Concern over protests prompted a heavy police presence outside Katz's inauguration and around the St. John's campus, a Wall Street Journal reporter tweeted.

Katz's transition team and the Queens district attorney's office did not immediately respond to a request for comment, but she told THE CITY last week that "the system is not yet equipped to move entirely away from cash bail."

Katz kicked off her campaign in December 2018 pledging to eliminate cash bail only for misdemeanors and non-violent felonies, as the Queens Daily Eagle reported at the time, but her position shifted by the following spring.

"I believe in no cash bail for any crime," Katz told Patch in an interview at the end of April, reiterating that position during a June debate on NY1.

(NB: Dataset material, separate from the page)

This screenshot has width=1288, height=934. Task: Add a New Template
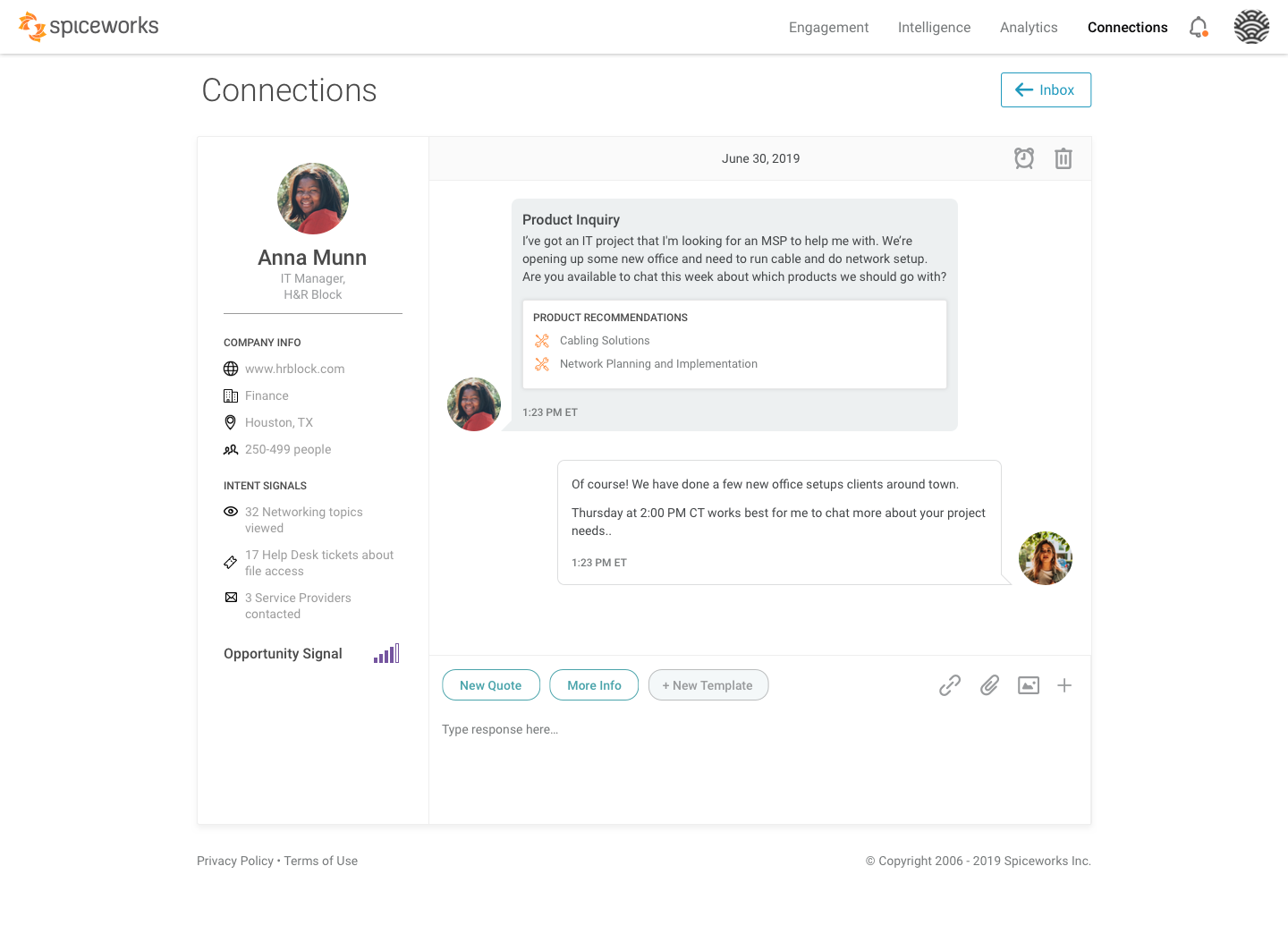point(708,685)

Cash bail is meant to give defendants a financial incentive to return to court: If they don't show up, they lose the cash. But data shows the practice disproportionately affects poor people of color.

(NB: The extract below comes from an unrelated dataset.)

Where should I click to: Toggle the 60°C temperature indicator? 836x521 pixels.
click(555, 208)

In enumerating the injustices of the system, activists often point to the case of Kalief Browder, a Bronx teenager who died by suicide after awaiting trial on Rikers Island for three years.

Those arguments prompted the New York legislature to eliminate cash bail for misdemeanors and most nonviolent felonies, a policy that took effect Jan. 1, but activists say Katz needs to go further.

"Cash bail is an explicitly racist, classist weapon that disproportionately destroys low-income communities of color; it must come to an end once and for all," said Solomon Acevedo, a coordinator for Court Watch NYC and a member of VOCAL-NY. "Katz must lead the way."